Va da sé che, in questo quadro, è ben più che ordinario seguire la marea, anche per il più fine degli intenditori. La vox populi diviene un dittatore spietato che decide chi sì e chi no, cosa si fa e cosa non si fa, cosa esiste e cosa è condannato all’oblio.
Attenzione: non sto dicendo che ciò che va per la maggiore è automaticamente un bluff, tutt’altro. Solo che la polarizzazione di giudizio è così imperante che si perde ogni senso di “scala di preferenze”, mentre si separa con una trincea il bene dal male.
Siamo italiani? Ok: un unico sport nazionale. Usa le mani al posto dei piedi e smetti di esistere.
Il cinema o riempie le sale o fa dei flop. La musica o è in alta rotazione, o la ascoltano solo quei tuoi amici alternativi che mettono quasi diffidenza.
A volte, dopo uno scambio di mezzi discorsi, puoi trovare quell’anima gemella con la quale esterni un giudizio liberatorio come quello che fa avere i 92 minuti di applausi al Rag. Fantozzi.
Cinque minuti di complice iconoclastia ma poi va a finire che entrambi vi nascondete agli occhi dei più, pensando alla triste sorte del Dottor Muccino da Malibù.
I corollari di questo teorema sono migliaia. Personalmente, ad esempio, mi chiedo come mai in quella kermesse fumettistica di cui all’inizio, godo di uno status appena sotto a quello della celebrità, mentre se vado in qualche grande libreria durante il resto dell’anno mi ritengo fortunato se i miei fumetti sono riposti di costola in uno scaffale stipato nell’angolino più estremo.
Gente che, a maggio, mi dice “è uscito il nuovo fumetto? Che bello! A Lucca lo compro!” mi fa pensare che ci sia un gusto perverso nel diventare appassionato di fumetti per solo quattro giorni all’anno solo perché altri duecentomila come te fanno la stessa cosa.
O ancora, si pensi all’interdisciplinarità delle star, emerse in un ambito ed assurte al ruolo di artisti a trecentosessanta gradi. Il calciatore che scrive il libro, lo scrittore che fa cabaret, il cantante che gioca a calcio, il comico che fa… beh, un po’ di tutto.
Si direbbe che qualche divinità abbia raccolto i tuoi punti esperienza e te li abbia restituiti sotto forma di doti sovrumane in tutto l’ambito dello scibile. Ma, più semplicemente, sei diventato quella bacca che ogni scimmia mangia a prescindere dalle tue tossine.
Colpa di qualcuno? Tua certo no: sei quello zerovirgola percento di creativi che si alza la mattina e la sera s’innalza sulle ali dorate del fattore C, per aver meritoriamente raggiunto la tua bella fetta di scimmie. Colpa del tuo produttore-barra-editore-barra-manager? Macché. Lui ha giusto il fiuto per gli affari ed ha annusato per tempo la tua attrattiva verso le scimmie. E magari tutti i suoi colleghi stanno cercando di soffiarti a lui offrendoti collaborazioni in ambiti nei quali fino ad allora saresti stato visto come una sorta di eretico. Colpa delle scimmie? Ma se l’ho detto prima che pensare esclusivamente col proprio cervello è una fatica insormontabile per i più!

■ Compito breve 1: Nel brano sul gusto di massa, quanti minuti di applausi vengono attribuiti al Rag. Fantozzi?
■ Compito breve 2: Prosegui il brano sul gusto di massa dopo la sua ultima frase, mantenendone il tono.
I record non hanno alcun ruolo in questa attività.

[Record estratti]
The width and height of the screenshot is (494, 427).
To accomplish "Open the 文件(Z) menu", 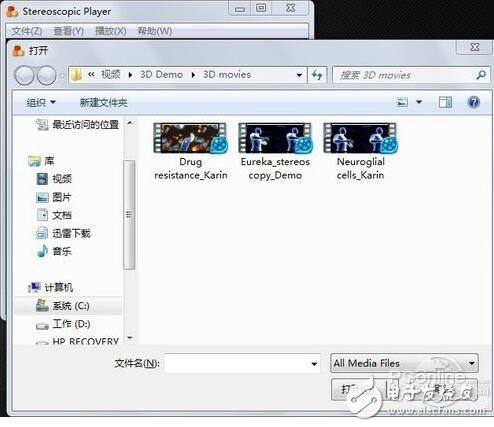I will pos(27,31).
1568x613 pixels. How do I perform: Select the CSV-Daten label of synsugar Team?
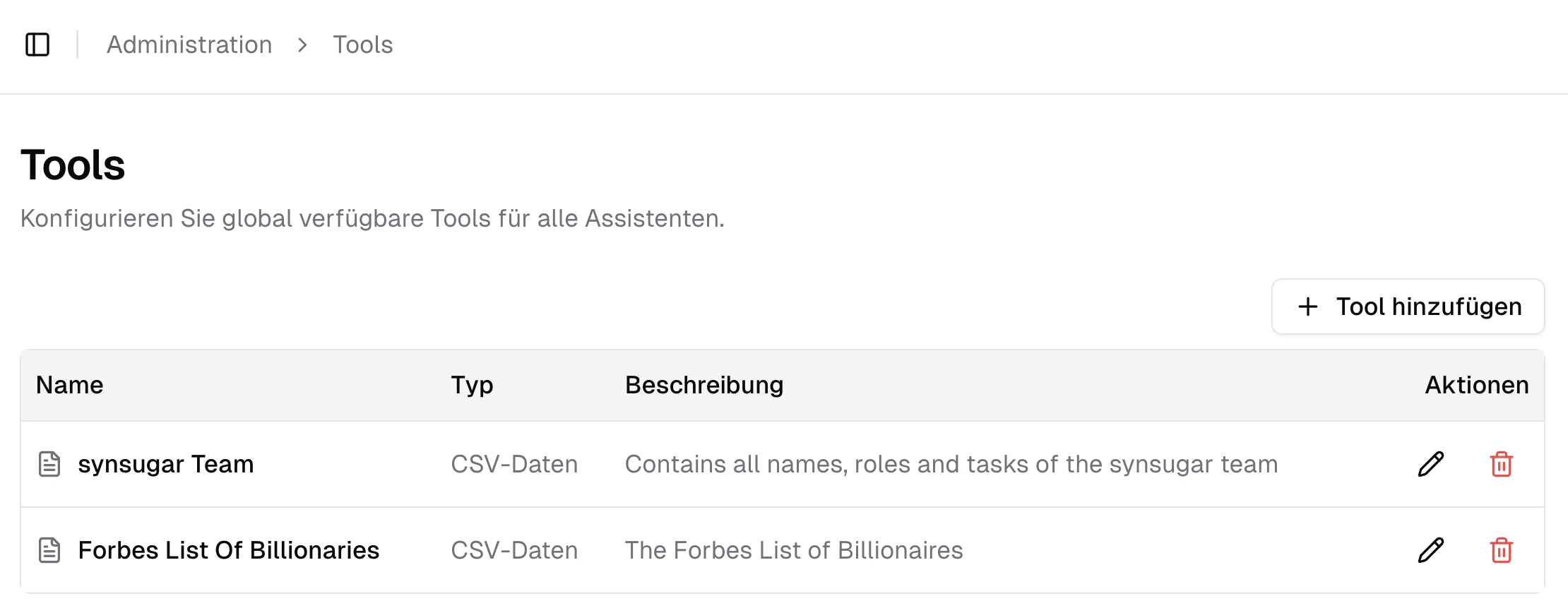514,464
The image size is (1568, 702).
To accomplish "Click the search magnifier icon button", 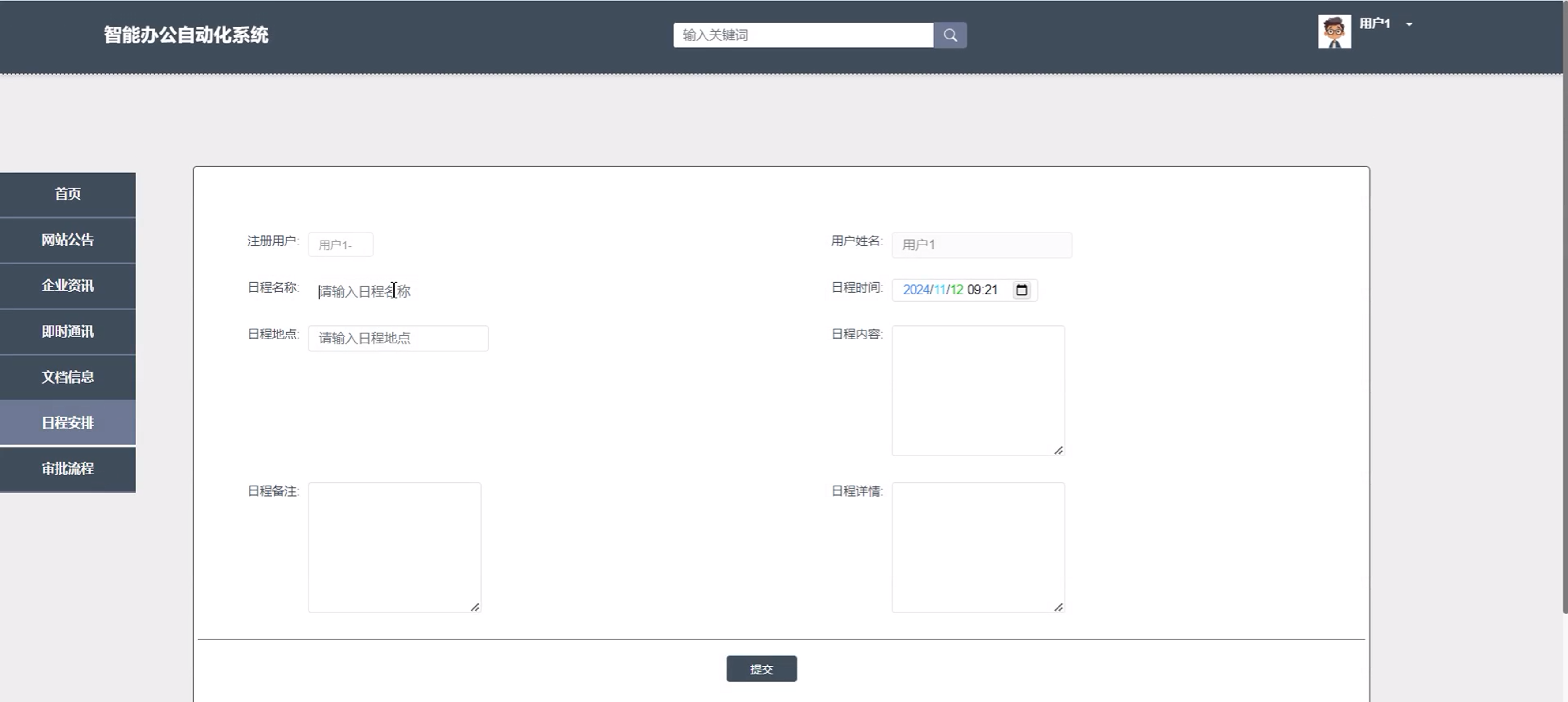I will 949,35.
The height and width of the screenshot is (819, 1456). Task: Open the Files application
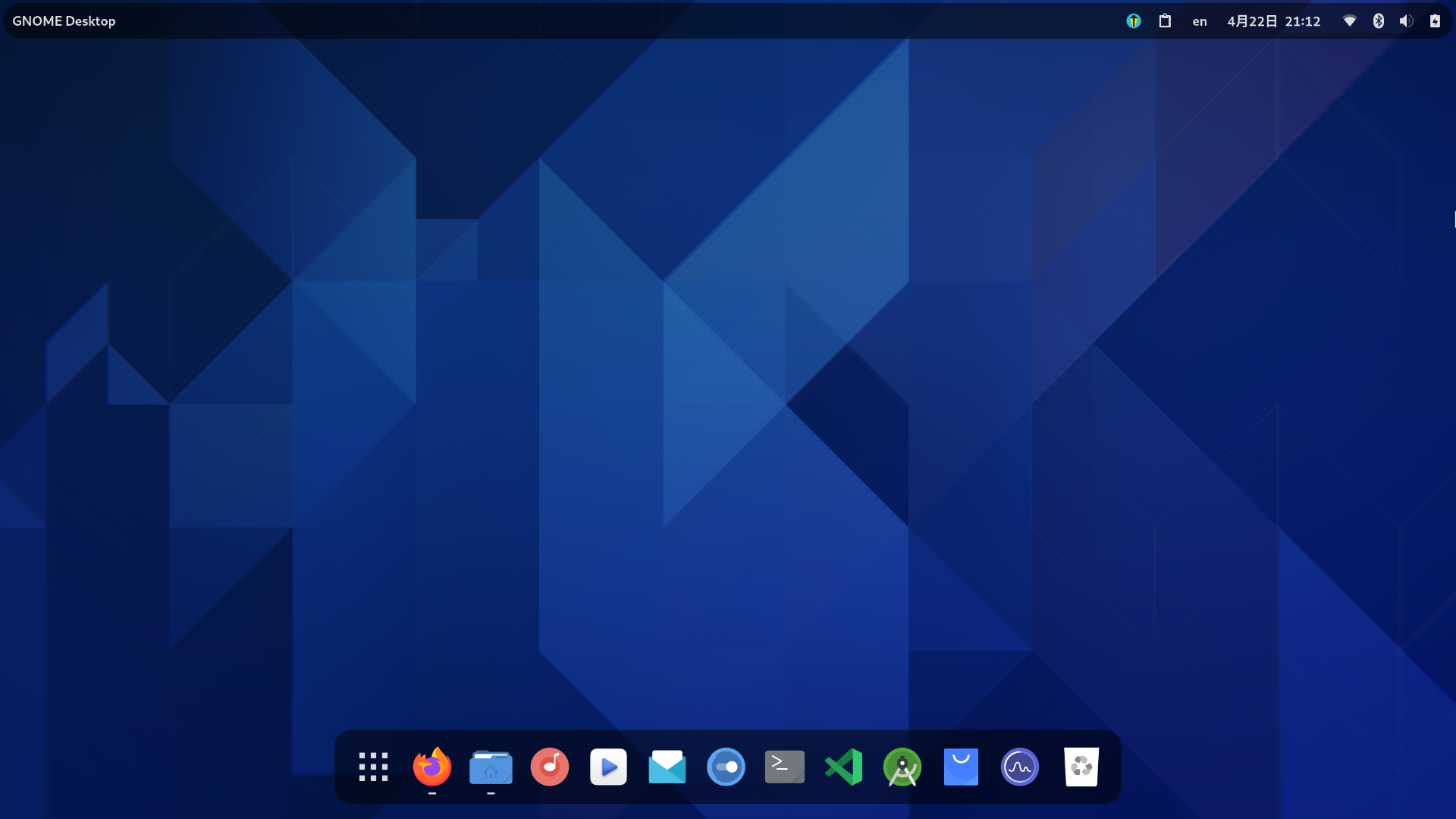coord(491,767)
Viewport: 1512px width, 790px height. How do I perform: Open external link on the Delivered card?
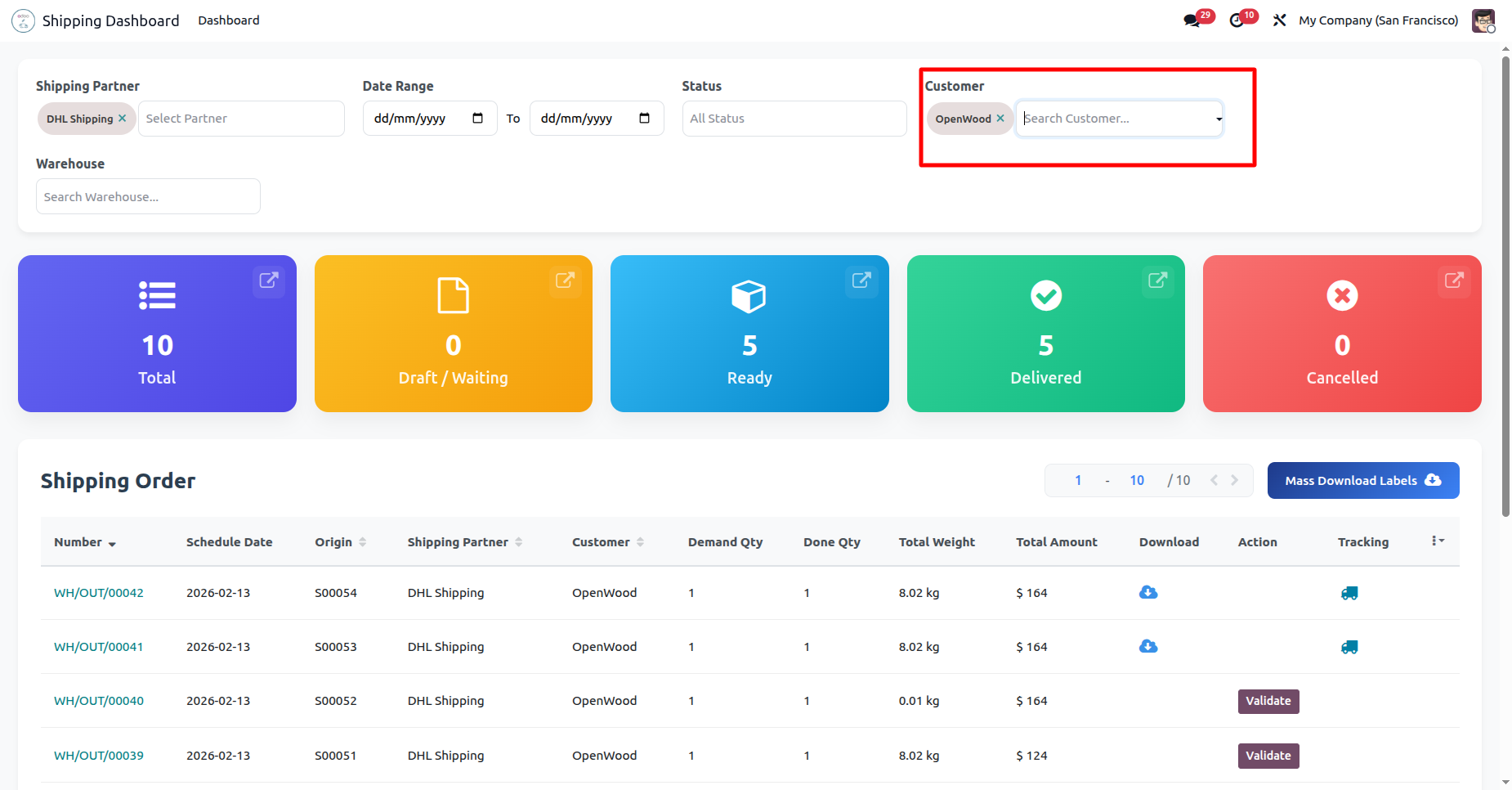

■ Soluzione 1: 92 minuti.

■ Soluzione 2:
No, cercare la “colpa” qui è un po’ come chiedersi se due protagonisti di un porno si amano veramente.
In tutto questo panorama sufficientemente sconfortante, ci sono anche le frustrazioni accessorie. Sarebbe infatti consolatorio se il popolo bue premiasse solo opere di scarsa qualità: a quel punto, l’alibi della scarsa media intellettiva ti renderebbe automaticamente una rara prelibatezza che i palati ruvidi non sanno apprezzare.
Il problema è quando il tuo benchmark è oggettivamente qualitativo e diventi tu il rosicone se denunci certi comportamenti paradossali. Aspetto che mi ha reso pressoché inconfessabile un aneddoto di eoni fa, quando esponevo a una fierucola i miei fumetti assieme al variegato assortimento di una fumetteria amica.
Una ragazza si mise a sfogliare uno dei nostri albi e a ridacchiare. Sfogliava e rideva. Ancora e ancora. Nella mia mente da esordiente rampante, pregustavo il momento in cui sarebbe passata all’azione, decidendo di comprare.
Mano al portafogli e… acquista un volume di Rat-Man, appena prelevato dal banco.
Sbigottito, non posso fare a meno di chiederle “ma quello non ti interessava?” indicando il mio. E lei: “Sì ma… non lo conosco!”
Ora. Adoro Rat-Man e da tempo ho messo il Leo nella schiera dei maestri ma… confesso che mi morsi la lingua per non riferire alla signorina il parallelismo che mi ronzava nella testa. Mi sembrava infatti che avesse passato il suo tempo a concupire uno sconosciuto per poi sfogare i suoi istinti belluini in un ordinario amplesso col marito.
A quel punto, infatti, si trascende dall’apprezzamento. A quel punto è fedeltà.
Se lo confesso adesso è perché spero di essere fuori da ogni sospetto: solo da completi esordienti si può sperare di competere coi Maestri. Poi ti accorgi del tuo peso nella grande economia delle cose e ti accorgi del girone in cui stai giocando. In quindici anni di trincea, ho capito perfettamente che poche scimmie si bullano di mangiare le mie bacche. Si siano evolute un po’ troppo?
E poi va detto: nel caso, la ragazza in questione aveva un gran bel pezzo di marito.
Metaforicamente parlando, è chiaro.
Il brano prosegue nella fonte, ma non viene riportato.